**PASSAGE PROVIDED:**
[BEGIN]

[Date Prev][Date Next] [Thread Prev][Thread Next] [Date Index] [Thread Index]

Re: Policy or best practices for debug packages?



On Mon, Jul 07, 2008 at 05:42:47PM -0400, Daniel Jacobowitz wrote:
> I think they do this, using "debugedit".  We (CodeSourcery) do it for
> our libraries too.  It's incredibly useful - but very spoiling; every
> time I'm without the automatic debug sources and source paths I get
> grumpy about it.

<WANT>

Where can you find "debugedit"?  I did a google search and it looks
like Gentoo as packaged it, and it looks like it might be an auxiliary
program inside the rpm source packages?  Is that what you were
referring to?

> I wouldn't want them in the archive for everything, but it would be
> nice to be able to generate automatically usable source packages.
> Also debug packages without having to create them in debian/control
> and debian/rules.  That would enable build daemons to generate and
> stash the packages somewhere if we decide to make them available.

[END]

**EXERCISE TASK:** Please return the part of the mailing list reply above from "Where can you" to "referring to?", copied word for word.

**GIVEN INFORMATION:**
[BEGIN]

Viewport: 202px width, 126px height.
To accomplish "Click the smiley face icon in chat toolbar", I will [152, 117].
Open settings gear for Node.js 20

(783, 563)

[END]

**SOLUTION:**
Where can you find "debugedit"?  I did a google search and it looks
like Gentoo as packaged it, and it looks like it might be an auxiliary
program inside the rpm source packages?  Is that what you were
referring to?